In [5]:
import boto3
import json
import pandas as pd
from io import BytesIO

s3 = boto3.client('s3')
bucket = 'kinesis-lambda-s3-bucket1'  # your bucket
prefix = 'weather_data/2025'  # or broader like 'weather_data/'

records = []

# List all JSON files under the prefix
objects = s3.list_objects_v2(Bucket=bucket, Prefix=prefix)

for obj in objects.get('Contents', []):
    key = obj['Key']
    if key.endswith('.json'):
        file = s3.get_object(Bucket=bucket, Key=key)
        content = file['Body'].read().decode('utf-8')
        data = json.loads(content)
        records.append(data)

# Convert to DataFrame
df = pd.DataFrame(records)

# Optional Cleaning: drop NA, select columns, convert datatypes
df_cleaned = df.dropna()
df_cleaned['date'] = pd.to_datetime(df_cleaned['date'])

# Save cleaned dataset as CSV back to S3
csv_buffer = BytesIO()
df_cleaned.to_csv(csv_buffer, index=False)
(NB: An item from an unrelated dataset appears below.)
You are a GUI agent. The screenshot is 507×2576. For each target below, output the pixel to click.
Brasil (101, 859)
cleaned_key = 'cleaned/weather_data_cleaned.csv'
s3.put_object(Bucket=bucket, Key=cleaned_key, Body=csv_buffer.getvalue())
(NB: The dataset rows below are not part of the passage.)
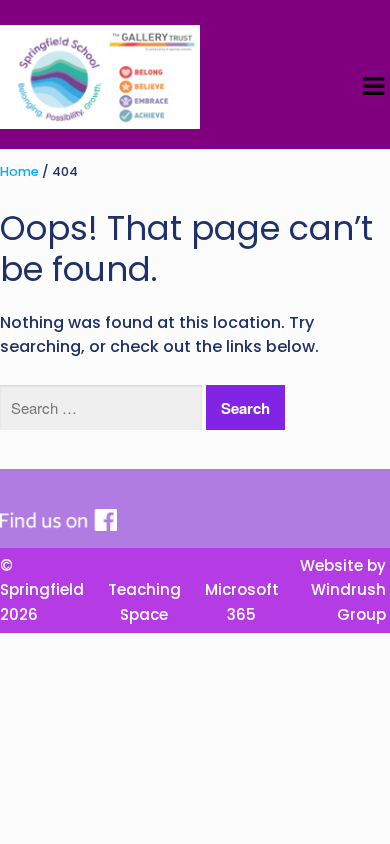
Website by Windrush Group (343, 590)
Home (19, 171)
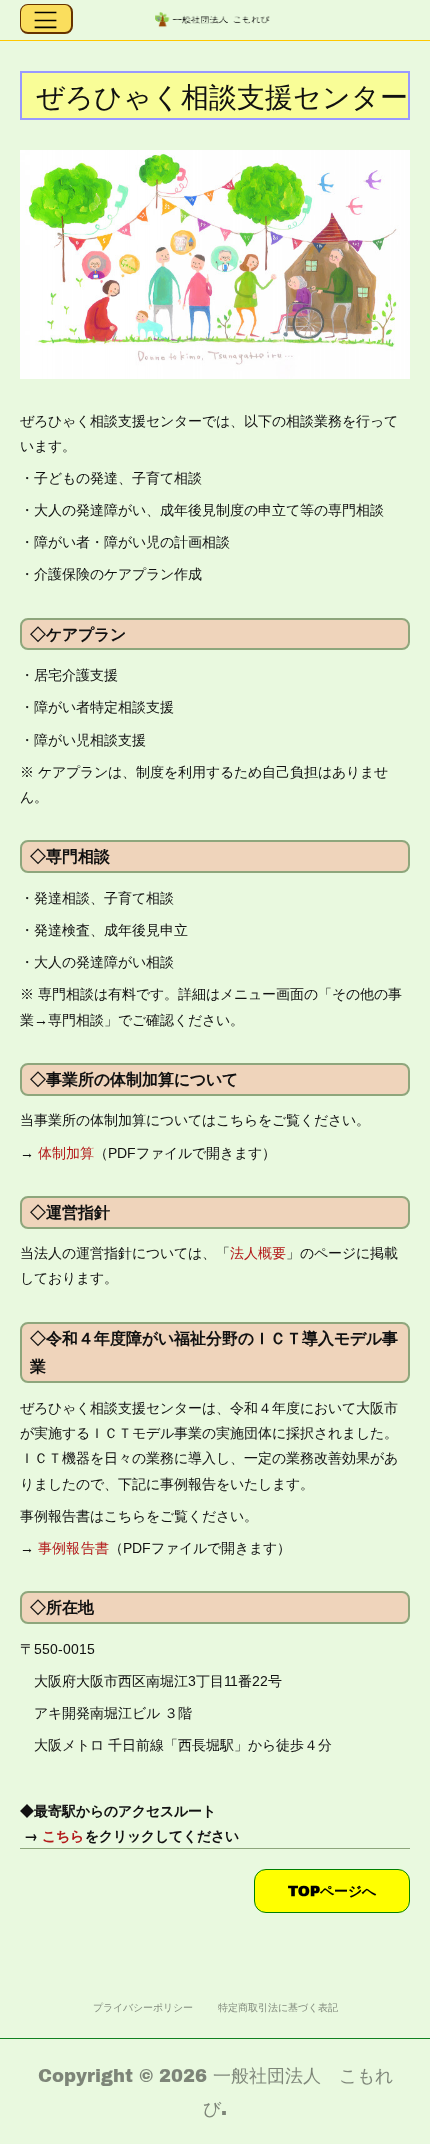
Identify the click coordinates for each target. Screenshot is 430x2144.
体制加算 (66, 1153)
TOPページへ (332, 1890)
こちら (63, 1835)
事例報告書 (73, 1548)
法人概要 (258, 1253)
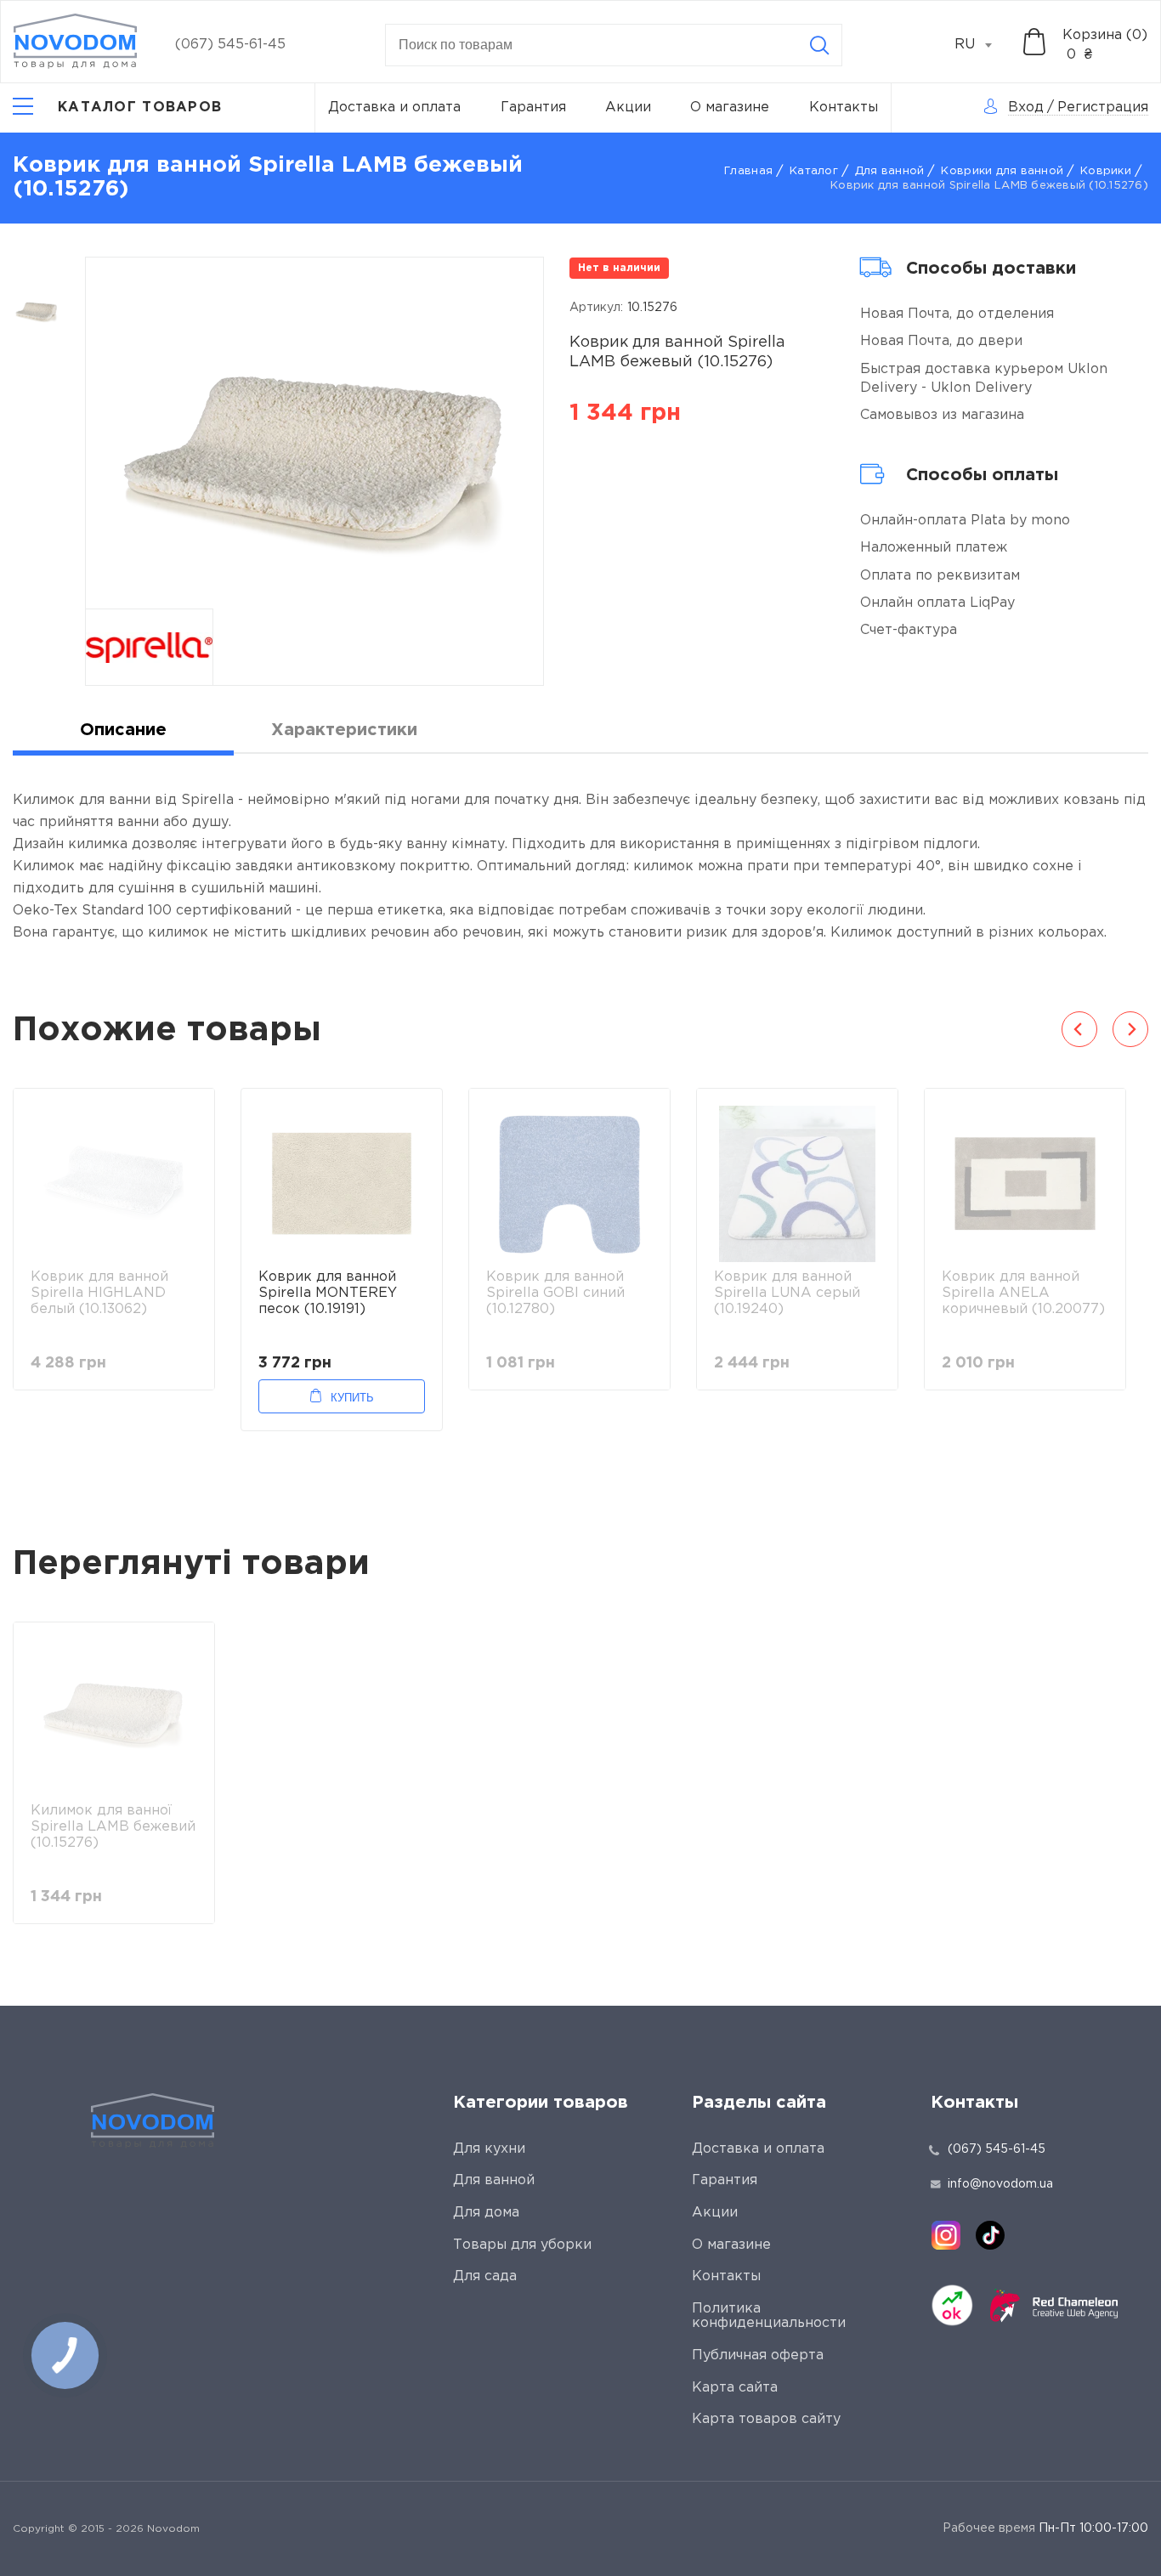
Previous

print(f"✅ Cleaned dataset saved to s3://{bucket}/{cleaned_key}")


✅ Cleaned dataset saved to s3://kinesis-lambda-s3-bucket1/cleaned/weather_data_cleaned.csv


A value is trying to be set on a copy of a slice from a DataFrame.
Try using .loc[row_indexer,col_indexer] = value instead

See the caveats in the documentation: https://pandas.pydata.org/pandas-docs/stable/user_guide/indexing.html#returning-a-view-versus-a-copy
  df_cleaned['date'] = pd.to_datetime(df_cleaned['date'])


In [1]:
import boto3
import json
import pandas as pd
from io import BytesIO

# AWS S3 Setup
s3 = boto3.client('s3')
bucket_name = 'kinesis-lambda-s3-bucket1'  # replace with your bucket
prefix = 'weather_data/'

all_records = []

# Step 1: List folders (date prefixes)
folders = s3.list_objects_v2(Bucket=bucket_name, Prefix=prefix, Delimiter='/')
for folder in folders.get('CommonPrefixes', []):
    folder_prefix = folder['Prefix']
    
    # Step 2: List all JSON files in the folder
    objects = s3.list_objects_v2(Bucket=bucket_name, Prefix=folder_prefix)
    for obj in objects.get('Contents', []):
        key = obj['Key']
        if key.endswith('.json'):
            file = s3.get_object(Bucket=bucket_name, Key=key)
            content = file['Body'].read().decode('utf-8')
            try:
                data = json.loads(content)
                all_records.append(data)
            except Exception as e:
                print(f"❌ Skipped invalid JSON in {key}: {e}")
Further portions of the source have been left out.